The problem → State the number of lines in the following data that include the word "agent", with no other text.

>>>>

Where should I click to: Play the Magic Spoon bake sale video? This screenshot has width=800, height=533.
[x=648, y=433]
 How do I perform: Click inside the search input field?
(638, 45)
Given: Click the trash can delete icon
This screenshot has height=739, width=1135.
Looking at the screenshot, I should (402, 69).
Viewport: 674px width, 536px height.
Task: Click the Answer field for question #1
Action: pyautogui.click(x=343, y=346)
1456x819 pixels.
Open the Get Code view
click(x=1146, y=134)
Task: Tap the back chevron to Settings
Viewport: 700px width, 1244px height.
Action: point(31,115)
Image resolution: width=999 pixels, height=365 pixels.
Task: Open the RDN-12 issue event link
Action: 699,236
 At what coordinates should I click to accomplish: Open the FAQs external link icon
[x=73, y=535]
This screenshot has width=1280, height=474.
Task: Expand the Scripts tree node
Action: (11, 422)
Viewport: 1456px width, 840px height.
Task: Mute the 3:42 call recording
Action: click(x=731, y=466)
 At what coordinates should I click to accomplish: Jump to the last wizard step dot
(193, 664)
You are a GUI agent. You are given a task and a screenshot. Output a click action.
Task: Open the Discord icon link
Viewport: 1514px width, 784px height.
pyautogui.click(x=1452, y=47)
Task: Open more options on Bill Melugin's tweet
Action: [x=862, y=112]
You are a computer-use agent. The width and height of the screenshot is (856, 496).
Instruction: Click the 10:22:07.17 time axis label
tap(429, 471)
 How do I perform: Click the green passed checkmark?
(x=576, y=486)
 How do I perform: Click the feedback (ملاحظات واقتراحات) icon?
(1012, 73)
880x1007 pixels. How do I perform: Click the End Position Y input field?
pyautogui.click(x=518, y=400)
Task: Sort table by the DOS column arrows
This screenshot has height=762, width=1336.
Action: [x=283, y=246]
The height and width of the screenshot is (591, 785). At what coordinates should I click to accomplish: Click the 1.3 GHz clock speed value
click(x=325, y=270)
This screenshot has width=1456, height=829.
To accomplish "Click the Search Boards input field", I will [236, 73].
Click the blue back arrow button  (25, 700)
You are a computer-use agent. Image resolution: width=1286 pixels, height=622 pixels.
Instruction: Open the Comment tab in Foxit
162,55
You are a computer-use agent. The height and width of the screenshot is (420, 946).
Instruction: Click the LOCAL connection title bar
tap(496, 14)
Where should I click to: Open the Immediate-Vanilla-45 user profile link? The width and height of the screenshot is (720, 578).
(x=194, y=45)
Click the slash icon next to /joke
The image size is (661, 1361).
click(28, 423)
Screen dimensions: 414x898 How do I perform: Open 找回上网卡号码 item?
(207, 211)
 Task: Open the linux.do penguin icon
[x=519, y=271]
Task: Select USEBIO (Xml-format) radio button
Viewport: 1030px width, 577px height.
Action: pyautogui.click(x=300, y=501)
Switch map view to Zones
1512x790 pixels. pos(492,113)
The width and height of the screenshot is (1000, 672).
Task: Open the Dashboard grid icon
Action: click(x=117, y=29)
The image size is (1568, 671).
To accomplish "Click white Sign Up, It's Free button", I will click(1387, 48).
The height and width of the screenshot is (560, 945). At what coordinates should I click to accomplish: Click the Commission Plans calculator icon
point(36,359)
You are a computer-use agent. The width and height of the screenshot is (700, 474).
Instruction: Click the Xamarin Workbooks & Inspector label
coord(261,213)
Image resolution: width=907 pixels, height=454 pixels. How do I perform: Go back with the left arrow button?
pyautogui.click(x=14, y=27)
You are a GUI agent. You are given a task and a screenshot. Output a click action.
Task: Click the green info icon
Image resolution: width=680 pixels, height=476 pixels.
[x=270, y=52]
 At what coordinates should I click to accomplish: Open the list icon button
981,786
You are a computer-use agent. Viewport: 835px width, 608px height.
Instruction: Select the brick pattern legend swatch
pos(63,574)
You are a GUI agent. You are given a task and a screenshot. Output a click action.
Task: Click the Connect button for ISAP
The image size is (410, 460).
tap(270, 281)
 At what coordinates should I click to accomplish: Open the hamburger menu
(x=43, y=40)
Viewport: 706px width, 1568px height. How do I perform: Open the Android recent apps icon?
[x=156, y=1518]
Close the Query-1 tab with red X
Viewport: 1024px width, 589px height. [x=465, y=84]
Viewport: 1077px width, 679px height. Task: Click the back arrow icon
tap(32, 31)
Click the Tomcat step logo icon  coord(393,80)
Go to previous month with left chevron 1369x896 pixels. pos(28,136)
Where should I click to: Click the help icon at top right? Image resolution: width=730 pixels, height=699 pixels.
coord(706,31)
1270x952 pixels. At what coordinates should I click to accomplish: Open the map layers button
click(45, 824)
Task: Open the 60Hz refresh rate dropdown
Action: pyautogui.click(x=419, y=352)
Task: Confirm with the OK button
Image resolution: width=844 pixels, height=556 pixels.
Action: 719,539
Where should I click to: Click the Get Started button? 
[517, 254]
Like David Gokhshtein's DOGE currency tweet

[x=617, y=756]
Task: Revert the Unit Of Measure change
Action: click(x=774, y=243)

<<<<

Task response → 8